WHAT IS BEING ASKED: From the first line of the records down to the one that holds "Given: Toggle the", transcribe each line exactly and add nothing.

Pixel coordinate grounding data

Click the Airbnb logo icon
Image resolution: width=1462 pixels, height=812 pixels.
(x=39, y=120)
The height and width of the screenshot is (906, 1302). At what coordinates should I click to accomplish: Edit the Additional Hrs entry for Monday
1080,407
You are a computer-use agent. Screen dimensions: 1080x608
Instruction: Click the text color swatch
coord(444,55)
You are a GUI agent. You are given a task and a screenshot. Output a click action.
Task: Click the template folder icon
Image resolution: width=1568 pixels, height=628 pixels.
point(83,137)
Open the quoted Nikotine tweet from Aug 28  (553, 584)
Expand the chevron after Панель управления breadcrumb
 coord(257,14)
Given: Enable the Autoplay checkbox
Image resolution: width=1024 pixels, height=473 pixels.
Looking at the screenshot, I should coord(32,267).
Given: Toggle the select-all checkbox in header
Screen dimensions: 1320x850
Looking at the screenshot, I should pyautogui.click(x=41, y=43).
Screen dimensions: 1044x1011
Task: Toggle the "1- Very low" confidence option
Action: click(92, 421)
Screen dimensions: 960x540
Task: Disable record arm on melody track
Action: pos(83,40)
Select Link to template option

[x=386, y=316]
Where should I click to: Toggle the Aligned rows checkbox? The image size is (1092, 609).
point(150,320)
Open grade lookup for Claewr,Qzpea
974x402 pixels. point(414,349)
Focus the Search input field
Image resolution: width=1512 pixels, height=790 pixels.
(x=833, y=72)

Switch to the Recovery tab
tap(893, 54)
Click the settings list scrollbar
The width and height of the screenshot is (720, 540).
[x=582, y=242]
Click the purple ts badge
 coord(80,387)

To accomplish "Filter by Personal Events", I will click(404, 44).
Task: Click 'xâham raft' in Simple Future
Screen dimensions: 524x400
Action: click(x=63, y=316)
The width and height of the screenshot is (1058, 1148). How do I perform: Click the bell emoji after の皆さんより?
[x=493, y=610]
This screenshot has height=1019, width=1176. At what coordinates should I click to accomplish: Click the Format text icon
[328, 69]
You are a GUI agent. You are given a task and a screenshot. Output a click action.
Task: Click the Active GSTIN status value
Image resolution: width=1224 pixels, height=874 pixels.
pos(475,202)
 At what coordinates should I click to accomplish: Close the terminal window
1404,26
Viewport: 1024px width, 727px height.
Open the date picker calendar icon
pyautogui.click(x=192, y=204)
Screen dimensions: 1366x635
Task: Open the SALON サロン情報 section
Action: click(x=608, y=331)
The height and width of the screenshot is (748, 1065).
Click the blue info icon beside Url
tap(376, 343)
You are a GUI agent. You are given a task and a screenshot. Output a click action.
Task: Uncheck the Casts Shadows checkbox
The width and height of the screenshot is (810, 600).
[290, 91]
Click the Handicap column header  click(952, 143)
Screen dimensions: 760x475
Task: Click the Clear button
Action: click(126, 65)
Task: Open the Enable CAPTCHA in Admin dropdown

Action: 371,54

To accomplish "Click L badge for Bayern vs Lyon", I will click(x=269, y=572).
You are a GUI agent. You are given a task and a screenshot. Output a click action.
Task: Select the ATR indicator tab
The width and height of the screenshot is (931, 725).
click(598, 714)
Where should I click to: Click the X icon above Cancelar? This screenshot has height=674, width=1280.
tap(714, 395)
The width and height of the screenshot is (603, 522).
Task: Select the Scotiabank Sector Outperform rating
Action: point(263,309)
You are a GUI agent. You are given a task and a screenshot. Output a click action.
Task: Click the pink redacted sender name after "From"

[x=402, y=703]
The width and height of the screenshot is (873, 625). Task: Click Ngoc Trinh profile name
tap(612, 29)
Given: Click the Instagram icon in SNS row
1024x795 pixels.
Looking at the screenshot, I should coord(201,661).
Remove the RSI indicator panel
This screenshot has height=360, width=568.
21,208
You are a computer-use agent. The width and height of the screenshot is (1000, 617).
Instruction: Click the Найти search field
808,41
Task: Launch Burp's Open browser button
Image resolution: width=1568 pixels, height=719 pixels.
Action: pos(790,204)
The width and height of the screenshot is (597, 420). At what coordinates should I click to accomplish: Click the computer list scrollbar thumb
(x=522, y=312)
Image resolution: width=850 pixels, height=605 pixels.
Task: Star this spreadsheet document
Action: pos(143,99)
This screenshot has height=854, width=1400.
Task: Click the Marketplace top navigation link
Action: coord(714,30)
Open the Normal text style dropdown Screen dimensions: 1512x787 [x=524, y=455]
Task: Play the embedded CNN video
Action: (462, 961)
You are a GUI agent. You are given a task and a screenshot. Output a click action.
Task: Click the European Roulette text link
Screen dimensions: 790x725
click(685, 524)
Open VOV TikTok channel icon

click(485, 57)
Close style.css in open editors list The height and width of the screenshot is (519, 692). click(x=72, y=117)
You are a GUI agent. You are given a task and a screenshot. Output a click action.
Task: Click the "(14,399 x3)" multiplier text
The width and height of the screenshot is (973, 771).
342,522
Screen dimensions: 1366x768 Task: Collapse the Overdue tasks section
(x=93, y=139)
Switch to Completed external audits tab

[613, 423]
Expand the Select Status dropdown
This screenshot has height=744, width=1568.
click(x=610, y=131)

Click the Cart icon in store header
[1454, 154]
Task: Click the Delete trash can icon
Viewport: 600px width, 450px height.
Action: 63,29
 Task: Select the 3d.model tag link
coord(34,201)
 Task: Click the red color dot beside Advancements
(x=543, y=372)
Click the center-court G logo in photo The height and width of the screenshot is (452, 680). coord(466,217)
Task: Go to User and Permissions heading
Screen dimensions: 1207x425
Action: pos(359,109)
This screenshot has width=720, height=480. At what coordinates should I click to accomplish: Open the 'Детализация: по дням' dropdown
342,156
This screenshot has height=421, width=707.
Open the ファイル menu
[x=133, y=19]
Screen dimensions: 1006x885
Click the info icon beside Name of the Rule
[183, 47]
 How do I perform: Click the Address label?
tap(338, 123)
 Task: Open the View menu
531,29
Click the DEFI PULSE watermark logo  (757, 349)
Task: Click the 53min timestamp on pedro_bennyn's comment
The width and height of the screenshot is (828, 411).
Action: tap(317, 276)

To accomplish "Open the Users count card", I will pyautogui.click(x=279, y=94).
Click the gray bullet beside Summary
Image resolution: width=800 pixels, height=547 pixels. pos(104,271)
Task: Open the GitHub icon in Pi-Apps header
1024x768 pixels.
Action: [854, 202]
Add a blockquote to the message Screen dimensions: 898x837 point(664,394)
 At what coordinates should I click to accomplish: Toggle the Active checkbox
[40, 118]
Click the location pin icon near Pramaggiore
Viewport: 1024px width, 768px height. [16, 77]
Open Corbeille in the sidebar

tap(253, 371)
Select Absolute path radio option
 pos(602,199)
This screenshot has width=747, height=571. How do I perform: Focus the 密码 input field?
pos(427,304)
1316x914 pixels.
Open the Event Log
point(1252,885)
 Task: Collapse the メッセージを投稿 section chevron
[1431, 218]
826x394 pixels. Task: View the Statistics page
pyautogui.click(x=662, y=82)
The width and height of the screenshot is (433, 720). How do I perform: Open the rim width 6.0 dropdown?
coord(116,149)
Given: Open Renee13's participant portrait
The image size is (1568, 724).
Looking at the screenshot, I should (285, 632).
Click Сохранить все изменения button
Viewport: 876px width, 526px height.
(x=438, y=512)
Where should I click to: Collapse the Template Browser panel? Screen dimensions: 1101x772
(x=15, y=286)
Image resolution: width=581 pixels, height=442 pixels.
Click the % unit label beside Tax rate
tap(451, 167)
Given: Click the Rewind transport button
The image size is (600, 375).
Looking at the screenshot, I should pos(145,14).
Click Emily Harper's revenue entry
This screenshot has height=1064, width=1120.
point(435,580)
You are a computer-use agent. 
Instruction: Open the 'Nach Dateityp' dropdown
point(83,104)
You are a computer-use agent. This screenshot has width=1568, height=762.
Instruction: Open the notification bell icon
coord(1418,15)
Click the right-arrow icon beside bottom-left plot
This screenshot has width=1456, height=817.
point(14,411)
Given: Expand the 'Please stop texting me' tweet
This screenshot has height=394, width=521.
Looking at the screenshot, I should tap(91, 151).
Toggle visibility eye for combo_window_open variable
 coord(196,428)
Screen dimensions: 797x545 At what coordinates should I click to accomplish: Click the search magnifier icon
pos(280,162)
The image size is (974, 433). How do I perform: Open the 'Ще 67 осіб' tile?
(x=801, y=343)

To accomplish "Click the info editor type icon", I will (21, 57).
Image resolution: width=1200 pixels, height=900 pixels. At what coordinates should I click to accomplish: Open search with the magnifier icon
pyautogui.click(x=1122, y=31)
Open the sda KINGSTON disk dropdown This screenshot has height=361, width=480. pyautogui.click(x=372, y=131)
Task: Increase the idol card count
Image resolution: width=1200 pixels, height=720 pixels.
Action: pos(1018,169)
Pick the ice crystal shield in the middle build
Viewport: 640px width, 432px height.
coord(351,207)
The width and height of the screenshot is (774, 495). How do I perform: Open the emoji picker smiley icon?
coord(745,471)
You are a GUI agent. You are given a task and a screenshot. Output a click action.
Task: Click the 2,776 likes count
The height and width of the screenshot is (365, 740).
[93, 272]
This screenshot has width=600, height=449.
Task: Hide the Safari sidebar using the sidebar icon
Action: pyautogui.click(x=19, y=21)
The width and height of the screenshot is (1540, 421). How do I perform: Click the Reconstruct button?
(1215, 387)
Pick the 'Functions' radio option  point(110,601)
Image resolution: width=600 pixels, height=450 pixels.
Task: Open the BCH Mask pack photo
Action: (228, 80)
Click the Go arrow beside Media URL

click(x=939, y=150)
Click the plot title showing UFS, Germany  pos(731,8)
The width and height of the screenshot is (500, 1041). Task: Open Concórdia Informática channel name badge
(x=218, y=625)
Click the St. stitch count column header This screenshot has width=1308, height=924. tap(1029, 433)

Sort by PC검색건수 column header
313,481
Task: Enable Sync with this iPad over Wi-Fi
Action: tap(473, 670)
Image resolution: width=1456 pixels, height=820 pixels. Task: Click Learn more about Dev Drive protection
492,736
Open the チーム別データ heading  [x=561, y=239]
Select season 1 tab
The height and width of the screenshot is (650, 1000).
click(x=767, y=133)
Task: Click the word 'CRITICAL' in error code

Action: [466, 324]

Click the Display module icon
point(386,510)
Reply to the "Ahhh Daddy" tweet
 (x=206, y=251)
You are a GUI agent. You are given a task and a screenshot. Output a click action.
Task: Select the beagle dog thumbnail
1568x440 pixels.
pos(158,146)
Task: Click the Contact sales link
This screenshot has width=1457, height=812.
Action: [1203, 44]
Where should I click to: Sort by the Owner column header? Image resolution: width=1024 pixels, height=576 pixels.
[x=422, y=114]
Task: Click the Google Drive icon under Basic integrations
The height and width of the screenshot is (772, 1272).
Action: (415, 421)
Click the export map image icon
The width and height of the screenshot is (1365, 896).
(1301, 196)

TASK RESULT:
Click the Airbnb logo icon
Image resolution: width=1462 pixels, height=812 pixels.
(x=39, y=120)
The height and width of the screenshot is (906, 1302). At what coordinates should I click to accomplish: Edit the Additional Hrs entry for Monday
1080,407
You are a computer-use agent. Screen dimensions: 1080x608
Instruction: Click the text color swatch
coord(444,55)
You are a GUI agent. You are given a task and a screenshot. Output a click action.
Task: Click the template folder icon
Image resolution: width=1568 pixels, height=628 pixels.
point(83,137)
Open the quoted Nikotine tweet from Aug 28  (553, 584)
Expand the chevron after Панель управления breadcrumb
 coord(257,14)
Given: Enable the Autoplay checkbox
Image resolution: width=1024 pixels, height=473 pixels.
Looking at the screenshot, I should coord(32,267).
Given: Toggle the select-all checkbox in header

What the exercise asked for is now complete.